• _TRY IT_: Each line from the one bearing "You are a computer-use" through the last line of the entries below should be returned exactly, with pictures left out.

• _PROVIDED RECORDS_:
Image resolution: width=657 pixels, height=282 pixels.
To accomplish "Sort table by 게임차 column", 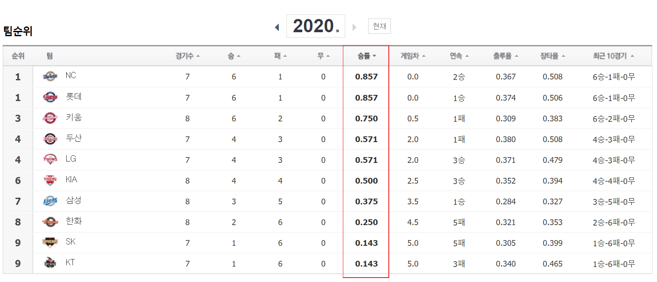I will tap(413, 56).
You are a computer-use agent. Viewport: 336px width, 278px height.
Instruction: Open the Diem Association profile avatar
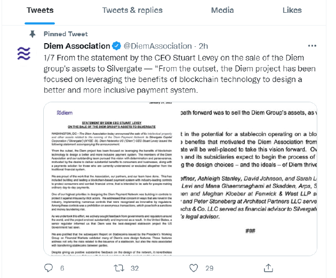(x=24, y=54)
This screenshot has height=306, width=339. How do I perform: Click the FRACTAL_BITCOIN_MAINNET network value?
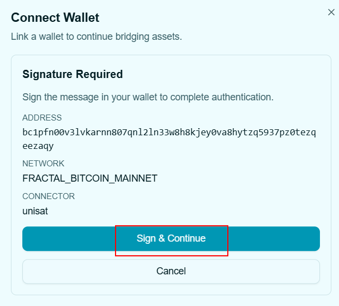pos(90,178)
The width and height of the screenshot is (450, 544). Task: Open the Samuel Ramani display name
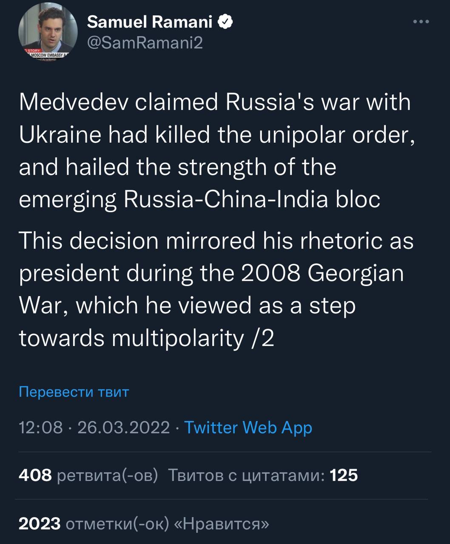[149, 22]
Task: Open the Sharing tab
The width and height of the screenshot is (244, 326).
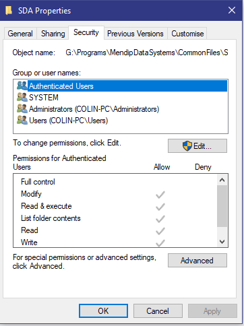Action: [x=53, y=34]
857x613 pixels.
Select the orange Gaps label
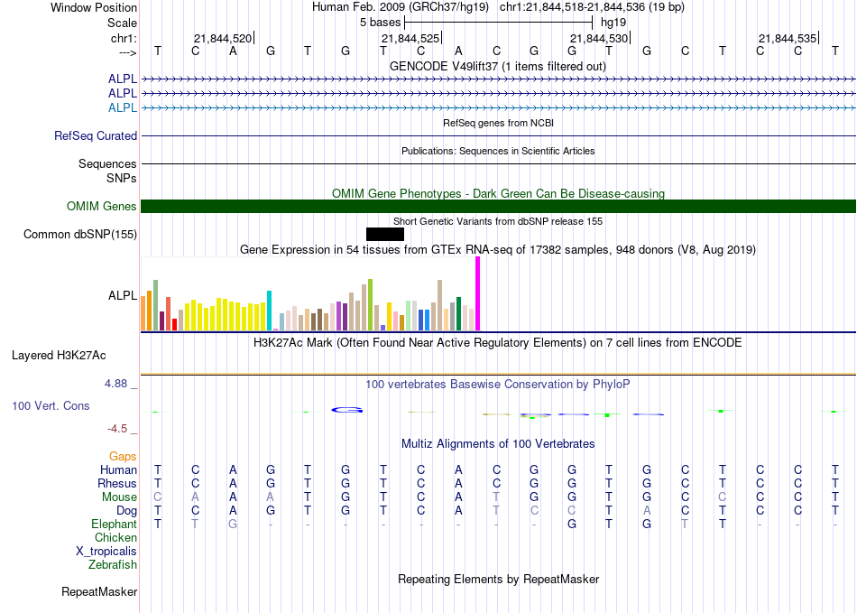pyautogui.click(x=123, y=457)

• _SOLUTION TO THE EXERCISE_:
You are a computer-use agent. Viewport: 336px width, 278px height.
Instruction: Open the Diem Association profile avatar
(x=24, y=54)
This screenshot has height=306, width=339. How do I perform: Click the FRACTAL_BITCOIN_MAINNET network value?
pos(90,178)
The width and height of the screenshot is (450, 544). Task: Open the Samuel Ramani display name
[149, 22]
Task: Open the Sharing tab
The width and height of the screenshot is (244, 326).
Action: [x=53, y=34]
857x613 pixels.
Select the orange Gaps label
pyautogui.click(x=123, y=457)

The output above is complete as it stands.